** What to do **
Lines before the one containing "This screenshot has height=627, width=1568." are left out; return that line and every line after it exactly, through the end of the data below.

** Data section **
Segment Open

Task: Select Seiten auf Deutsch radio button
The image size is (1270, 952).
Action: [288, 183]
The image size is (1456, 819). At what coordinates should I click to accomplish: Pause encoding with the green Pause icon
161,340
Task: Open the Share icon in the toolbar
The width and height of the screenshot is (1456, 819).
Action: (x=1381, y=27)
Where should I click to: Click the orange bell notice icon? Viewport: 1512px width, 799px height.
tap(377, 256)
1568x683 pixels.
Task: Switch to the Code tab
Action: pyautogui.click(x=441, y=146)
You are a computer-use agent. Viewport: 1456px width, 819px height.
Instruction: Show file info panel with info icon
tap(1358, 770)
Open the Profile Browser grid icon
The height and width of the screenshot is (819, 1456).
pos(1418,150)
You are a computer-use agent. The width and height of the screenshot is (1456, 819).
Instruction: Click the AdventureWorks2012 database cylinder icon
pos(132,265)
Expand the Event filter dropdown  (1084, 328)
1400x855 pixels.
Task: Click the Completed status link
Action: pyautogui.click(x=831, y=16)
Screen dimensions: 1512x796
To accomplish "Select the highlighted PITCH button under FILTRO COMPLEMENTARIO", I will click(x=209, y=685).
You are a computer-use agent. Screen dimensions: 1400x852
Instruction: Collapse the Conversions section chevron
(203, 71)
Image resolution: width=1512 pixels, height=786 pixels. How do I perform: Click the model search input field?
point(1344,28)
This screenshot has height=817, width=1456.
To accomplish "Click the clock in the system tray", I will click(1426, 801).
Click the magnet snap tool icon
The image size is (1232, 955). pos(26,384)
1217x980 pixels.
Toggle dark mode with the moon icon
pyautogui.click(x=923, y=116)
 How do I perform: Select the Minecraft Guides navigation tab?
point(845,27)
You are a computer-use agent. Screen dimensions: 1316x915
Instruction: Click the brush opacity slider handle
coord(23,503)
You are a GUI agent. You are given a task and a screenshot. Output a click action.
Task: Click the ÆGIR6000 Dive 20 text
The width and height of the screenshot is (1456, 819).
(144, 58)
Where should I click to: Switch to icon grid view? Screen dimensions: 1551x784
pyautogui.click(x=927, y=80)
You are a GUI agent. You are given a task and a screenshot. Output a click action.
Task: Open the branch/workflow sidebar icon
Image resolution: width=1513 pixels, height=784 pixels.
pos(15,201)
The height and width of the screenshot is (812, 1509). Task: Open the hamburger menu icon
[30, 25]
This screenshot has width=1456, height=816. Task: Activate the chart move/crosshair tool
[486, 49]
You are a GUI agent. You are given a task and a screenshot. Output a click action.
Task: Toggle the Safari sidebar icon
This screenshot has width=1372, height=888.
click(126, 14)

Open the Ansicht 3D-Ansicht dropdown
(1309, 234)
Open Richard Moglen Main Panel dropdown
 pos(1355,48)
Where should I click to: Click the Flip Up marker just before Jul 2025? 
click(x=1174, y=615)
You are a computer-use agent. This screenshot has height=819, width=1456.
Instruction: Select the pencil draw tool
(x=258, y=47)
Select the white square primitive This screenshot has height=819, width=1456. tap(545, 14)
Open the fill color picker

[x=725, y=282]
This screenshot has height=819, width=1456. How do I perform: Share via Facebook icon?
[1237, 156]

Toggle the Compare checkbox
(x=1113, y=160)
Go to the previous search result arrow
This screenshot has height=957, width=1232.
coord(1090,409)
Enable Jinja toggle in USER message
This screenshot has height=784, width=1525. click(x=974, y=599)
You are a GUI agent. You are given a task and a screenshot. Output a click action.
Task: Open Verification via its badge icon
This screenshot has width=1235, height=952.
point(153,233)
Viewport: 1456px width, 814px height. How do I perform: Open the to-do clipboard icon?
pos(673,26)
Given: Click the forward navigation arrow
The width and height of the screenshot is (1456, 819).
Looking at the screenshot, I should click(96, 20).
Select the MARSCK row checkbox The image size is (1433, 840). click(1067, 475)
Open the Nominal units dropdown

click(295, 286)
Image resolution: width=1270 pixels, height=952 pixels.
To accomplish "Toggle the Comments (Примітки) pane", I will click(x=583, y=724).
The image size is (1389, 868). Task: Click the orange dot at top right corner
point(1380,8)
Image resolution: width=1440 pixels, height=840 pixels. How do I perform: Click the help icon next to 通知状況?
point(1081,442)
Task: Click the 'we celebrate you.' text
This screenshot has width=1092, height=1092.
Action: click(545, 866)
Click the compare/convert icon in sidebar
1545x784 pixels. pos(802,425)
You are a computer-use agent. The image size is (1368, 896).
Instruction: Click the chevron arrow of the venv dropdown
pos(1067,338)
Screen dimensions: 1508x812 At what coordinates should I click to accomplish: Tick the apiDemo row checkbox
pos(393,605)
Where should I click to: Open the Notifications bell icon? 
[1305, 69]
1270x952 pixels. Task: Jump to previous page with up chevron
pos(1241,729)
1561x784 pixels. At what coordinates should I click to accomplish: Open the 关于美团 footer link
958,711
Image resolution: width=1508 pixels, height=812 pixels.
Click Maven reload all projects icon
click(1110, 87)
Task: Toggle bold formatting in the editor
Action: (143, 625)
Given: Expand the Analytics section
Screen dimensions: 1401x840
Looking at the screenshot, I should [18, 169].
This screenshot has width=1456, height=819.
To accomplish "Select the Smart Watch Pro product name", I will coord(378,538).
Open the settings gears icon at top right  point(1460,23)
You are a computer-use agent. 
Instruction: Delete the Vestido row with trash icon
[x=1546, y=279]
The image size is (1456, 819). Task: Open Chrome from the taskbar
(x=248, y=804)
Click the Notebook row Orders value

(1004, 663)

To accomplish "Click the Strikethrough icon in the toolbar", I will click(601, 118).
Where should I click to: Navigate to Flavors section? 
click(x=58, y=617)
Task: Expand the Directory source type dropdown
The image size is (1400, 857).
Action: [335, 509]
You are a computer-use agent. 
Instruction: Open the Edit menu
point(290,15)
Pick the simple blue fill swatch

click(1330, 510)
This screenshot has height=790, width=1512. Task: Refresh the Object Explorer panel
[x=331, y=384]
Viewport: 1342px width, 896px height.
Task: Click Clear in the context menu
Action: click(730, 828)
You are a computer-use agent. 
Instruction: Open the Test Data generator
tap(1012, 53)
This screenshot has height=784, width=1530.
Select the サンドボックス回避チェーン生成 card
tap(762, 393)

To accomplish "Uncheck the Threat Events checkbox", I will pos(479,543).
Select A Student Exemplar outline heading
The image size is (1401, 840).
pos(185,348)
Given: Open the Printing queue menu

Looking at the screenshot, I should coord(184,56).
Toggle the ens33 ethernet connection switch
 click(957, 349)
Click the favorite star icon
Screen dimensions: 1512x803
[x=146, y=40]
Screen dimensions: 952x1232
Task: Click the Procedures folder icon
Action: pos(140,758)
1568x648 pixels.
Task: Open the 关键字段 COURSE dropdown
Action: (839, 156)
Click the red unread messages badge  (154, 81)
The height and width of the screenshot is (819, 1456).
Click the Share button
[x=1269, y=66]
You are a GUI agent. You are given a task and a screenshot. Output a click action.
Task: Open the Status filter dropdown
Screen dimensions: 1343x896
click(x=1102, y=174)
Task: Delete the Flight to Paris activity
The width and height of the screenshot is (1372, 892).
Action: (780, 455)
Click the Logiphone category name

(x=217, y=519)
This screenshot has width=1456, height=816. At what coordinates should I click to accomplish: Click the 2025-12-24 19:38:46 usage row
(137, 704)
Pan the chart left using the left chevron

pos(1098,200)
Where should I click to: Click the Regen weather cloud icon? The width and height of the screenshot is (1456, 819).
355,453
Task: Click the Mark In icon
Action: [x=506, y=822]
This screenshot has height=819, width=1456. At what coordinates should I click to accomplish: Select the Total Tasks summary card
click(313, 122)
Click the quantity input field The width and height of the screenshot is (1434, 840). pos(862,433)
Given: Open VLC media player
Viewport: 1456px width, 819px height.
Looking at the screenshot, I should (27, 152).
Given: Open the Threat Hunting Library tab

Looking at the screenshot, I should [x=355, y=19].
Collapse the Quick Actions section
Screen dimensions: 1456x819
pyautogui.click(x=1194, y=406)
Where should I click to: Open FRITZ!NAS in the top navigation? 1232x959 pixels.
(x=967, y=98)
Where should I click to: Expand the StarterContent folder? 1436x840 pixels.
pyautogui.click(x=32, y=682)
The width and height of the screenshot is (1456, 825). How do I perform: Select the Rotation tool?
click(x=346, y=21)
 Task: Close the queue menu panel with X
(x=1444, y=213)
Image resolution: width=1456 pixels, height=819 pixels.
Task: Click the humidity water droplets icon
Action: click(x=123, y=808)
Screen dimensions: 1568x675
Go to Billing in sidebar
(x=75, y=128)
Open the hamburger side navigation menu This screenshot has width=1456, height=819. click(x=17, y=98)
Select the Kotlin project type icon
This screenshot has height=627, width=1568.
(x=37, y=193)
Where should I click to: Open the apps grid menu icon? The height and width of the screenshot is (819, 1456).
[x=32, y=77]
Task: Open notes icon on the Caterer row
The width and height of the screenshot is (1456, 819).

Segment Closed

** Your response **
This screenshot has height=627, width=1568.
(x=37, y=193)
Where should I click to: Open the apps grid menu icon? The height and width of the screenshot is (819, 1456).
[x=32, y=77]
Task: Open notes icon on the Caterer row
The width and height of the screenshot is (1456, 819).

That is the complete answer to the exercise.